Show every line of the records that contains the word "beside".

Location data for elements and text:
[Begin]
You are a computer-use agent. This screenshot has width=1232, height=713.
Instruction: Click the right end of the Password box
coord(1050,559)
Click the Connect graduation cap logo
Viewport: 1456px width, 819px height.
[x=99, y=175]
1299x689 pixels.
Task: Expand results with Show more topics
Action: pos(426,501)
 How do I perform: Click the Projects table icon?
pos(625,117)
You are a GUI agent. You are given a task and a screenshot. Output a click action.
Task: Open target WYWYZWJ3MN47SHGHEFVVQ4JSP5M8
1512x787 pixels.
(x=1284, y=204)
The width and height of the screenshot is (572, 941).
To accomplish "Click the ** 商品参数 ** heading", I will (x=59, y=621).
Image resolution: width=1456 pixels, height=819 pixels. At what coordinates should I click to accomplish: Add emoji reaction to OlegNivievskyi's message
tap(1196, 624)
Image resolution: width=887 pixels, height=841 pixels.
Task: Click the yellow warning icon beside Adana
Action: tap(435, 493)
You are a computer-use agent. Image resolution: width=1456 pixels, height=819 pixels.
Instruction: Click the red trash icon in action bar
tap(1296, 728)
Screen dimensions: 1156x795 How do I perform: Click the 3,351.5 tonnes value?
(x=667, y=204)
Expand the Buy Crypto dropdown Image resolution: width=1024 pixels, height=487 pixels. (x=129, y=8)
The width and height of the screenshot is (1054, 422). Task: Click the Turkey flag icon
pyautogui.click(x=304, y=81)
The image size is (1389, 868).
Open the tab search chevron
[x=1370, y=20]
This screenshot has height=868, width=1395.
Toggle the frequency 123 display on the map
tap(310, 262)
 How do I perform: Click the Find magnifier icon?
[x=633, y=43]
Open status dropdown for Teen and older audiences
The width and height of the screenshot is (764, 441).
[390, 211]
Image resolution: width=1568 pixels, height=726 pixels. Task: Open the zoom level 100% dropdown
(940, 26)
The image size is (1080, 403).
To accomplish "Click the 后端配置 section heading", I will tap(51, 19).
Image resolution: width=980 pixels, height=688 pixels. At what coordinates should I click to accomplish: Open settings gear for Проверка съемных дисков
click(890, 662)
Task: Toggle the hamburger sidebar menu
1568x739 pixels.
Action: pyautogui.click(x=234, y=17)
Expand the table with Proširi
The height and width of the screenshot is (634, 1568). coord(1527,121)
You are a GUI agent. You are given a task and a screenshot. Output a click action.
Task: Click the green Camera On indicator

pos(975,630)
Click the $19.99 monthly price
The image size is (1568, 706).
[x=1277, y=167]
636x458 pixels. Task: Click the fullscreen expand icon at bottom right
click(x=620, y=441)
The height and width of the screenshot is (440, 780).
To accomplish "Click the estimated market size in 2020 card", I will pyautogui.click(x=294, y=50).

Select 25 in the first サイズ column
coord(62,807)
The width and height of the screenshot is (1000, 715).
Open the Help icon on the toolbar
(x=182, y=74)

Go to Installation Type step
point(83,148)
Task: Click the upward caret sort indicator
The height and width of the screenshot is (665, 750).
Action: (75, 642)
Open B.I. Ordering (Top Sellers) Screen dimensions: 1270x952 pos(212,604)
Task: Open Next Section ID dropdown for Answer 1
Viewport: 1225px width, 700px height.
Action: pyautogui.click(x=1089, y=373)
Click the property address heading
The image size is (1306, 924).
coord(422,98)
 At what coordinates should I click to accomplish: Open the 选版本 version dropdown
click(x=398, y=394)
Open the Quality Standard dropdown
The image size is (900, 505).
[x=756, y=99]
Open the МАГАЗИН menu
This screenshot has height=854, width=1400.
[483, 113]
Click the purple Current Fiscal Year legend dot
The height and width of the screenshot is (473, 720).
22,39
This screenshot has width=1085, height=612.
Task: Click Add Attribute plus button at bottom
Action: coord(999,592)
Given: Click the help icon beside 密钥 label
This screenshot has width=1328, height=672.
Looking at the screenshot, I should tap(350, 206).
[End]
TASK ANSWER:
Task: Click the yellow warning icon beside Adana
Given: Click the help icon beside 密钥 label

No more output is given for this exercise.